In a blog post on the restaurant’s website, Whitney Ariss, who owns the Preservery with her husband and business partner, Obe Ariss, said there were two harsh realities behind the decision.

“The first is that as long as we were tenants renting from a landlord, we were always going to be handing over any modest profits toward the cause of making a wealthy person (or company) even wealthier,” she wrote, adding that rent has increased almost 30% in seven years.

“Secondly, as long as we were running a restaurant we were always going to be tethered to it. Our greatest liberation was becoming our own bosses, but we couldn’t really claim that freedom when we had to be physically present for every operational hour of every operational day,” she added.

And finally, she wrote that the pandemic closures and the accompanying difficulties of keeping the restaurant running during that time had a long-lasting effect.

But it was also during the pandemic, in December 2020, that Whitney had an epiphany. Driving through a snowstorm to get to work one morning, she saw “numerous tent encampments around the neighborhood looking both vulnerable and brave, all blanketed in white.”

“It seemed so shameful that we had a big, beautiful kitchen and a team of capable cooks who wanted to feed people while there were folks living right outside our door in terribly harsh conditions who really needed a hot, wholesome meal,” she wrote on the blog.

As a result, even though the Arisses have sold the business and are closing The Preservery, they have kept the rights to the name and plan to start a nonprofit venture providing hunger relief to people experiencing homelessness — an effort they had started a few years earlier.

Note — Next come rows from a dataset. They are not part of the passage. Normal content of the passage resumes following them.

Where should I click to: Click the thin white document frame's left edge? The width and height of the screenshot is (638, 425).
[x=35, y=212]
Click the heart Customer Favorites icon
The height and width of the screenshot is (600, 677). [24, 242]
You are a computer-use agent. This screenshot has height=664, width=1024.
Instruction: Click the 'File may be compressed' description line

“We are closing our restaurant ‘for good’ so we can go do some good,” Whitney wrote. “One day soon we hope to purchase a commercial property and have a brick and mortar business again, but next time it will be on our own terms and in service to our community.

“Our society is so obsessed with the grind and there is perhaps no industry that better epitomizes this mentality than the restaurant industry … What we’ve come to realize after all these years of grinding is that what matters most to us is doing as much good as we can while we are still occupying this earth and spending quality time with the ones we love.”